Transcriptase inverse, une enzyme qui brise le paradigme
La transcriptase inverse est une enzyme qui synthétise l’ADN en utilisant l’ARN comme modèle. Sa découverte en 1970, séparément par Howard Temin et David Baltimore, a d’abord été accueillie avec beaucoup de scepticisme. Après tout, le dogme central de la biologie moléculaire, déjà inscrit dans les manuels de l’époque, soutenait que l’information circulait de l’ADN à l’ARN et aux protéines. L’idée que l’ADN pourrait être codé par l’ARN nécessitait de repenser une longue liste de notions fermement ancrées. Cependant, l’opposition à l’idée s’est rapidement effondrée, les résultats étant rapidement reproduits par d’autres. L’enzyme est passée d’un phénomène de rupture de paradigme à un élément standard de la boîte à outils de biologie moléculaire en un temps record. Il est devenu inestimable pour la création de sondes ADN complémentaires de l’ARN messager, par exemple.
Le jour où ils ont annoncé le prix Nobel de physiologie ou médecine en 1975 a été une grande joie au laboratoire de virologie tumorale de l’Institut Salk. Baltimore et Temin ont reçu le prix pour leur découverte de la transcriptase inverse avec l’ancien mentor de Temin, Renato Dulbecco, qui a inventé les techniques qui ont conduit à la découverte. Dulbecco était membre du laboratoire de virologie des tumeurs à l’époque, et Baltimore était un ancien élève. Ancien post-doctorant de Baltimore, Hung Fan (mon conseiller de thèse) et l’incomparable Marguerite Vogt, collaboratrice de longue date de Dulbecco, ont également occupé des postes au Lab. La pause habituelle de 16 h pour le thé et les biscuits s’est transformée en champagne et la fête du fromage, couronnée par un appel de félicitations à Baltimore.
La transcriptase inverse a d’abord été trouvée dans les rétrovirus, qui ont un génome ARN qui est transcrit en ADN et intégré dans le génome hôte. Une fois intégré, il utilise le mécanisme cellulaire normal pour son expression. Une telle intégration peut avoir des résultats dévastateurs, provoquant des mutations somatiques et parfois le cancer. Le VIH, le virus qui cause le sida, est un rétrovirus.
En 1975, il était déjà clair que de nombreux ver les tébrés avaient des rétrovirus endogènes hérités verticalement – ils étaient essentiellement devenus une partie de l’organisme.
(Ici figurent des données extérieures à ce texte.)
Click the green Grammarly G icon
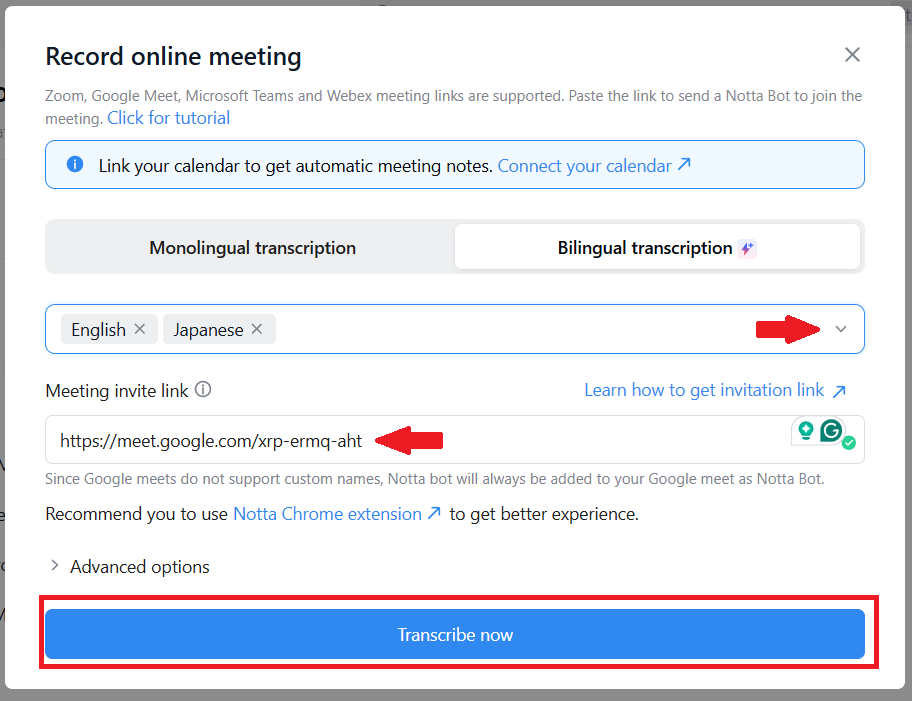tap(831, 431)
De plus, il s’est avéré que les génomes eucaryotes étaient criblés de «rétrotransposons», des éléments génétiques qui codent pour une transcriptase inverse qui permet aux séquences de se déplacer dans le génome et d’amplifier leur présence. Plus de 40% du génome humain est constitué de rétrotransposons ou de restes défectueux de ceux-ci. Les «introns du groupe II» mobiles qui codent pour une activité de transcriptase inverse interrompent les gènes conservés dans les mitochondries, les chloroplastes et les bactéries.
L’existence de la transcriptase inverse a considérablement endommagé l’idée de l’ADN en tant que réserve sacro-sainte d’informations génétiques livrées intactes de génération en génération. De toute évidence, un contrôle strict doit être exercé sur l’activité de transcriptase inverse dans les cellules individuelles pour empêcher le génome d’être brouillé de manière irréversible à court terme. Dans le même temps, les séquences transcrites en sens inverse doivent être considérées comme des sources de diversité génétique à une échelle évolutive. Au-delà de cela, l’utilisation de l’ARN comme précurseur génétique de l’ADN indique un possible « monde de l’ARN » dans lequel la vie était très différente de ce qu’elle est aujourd’hui.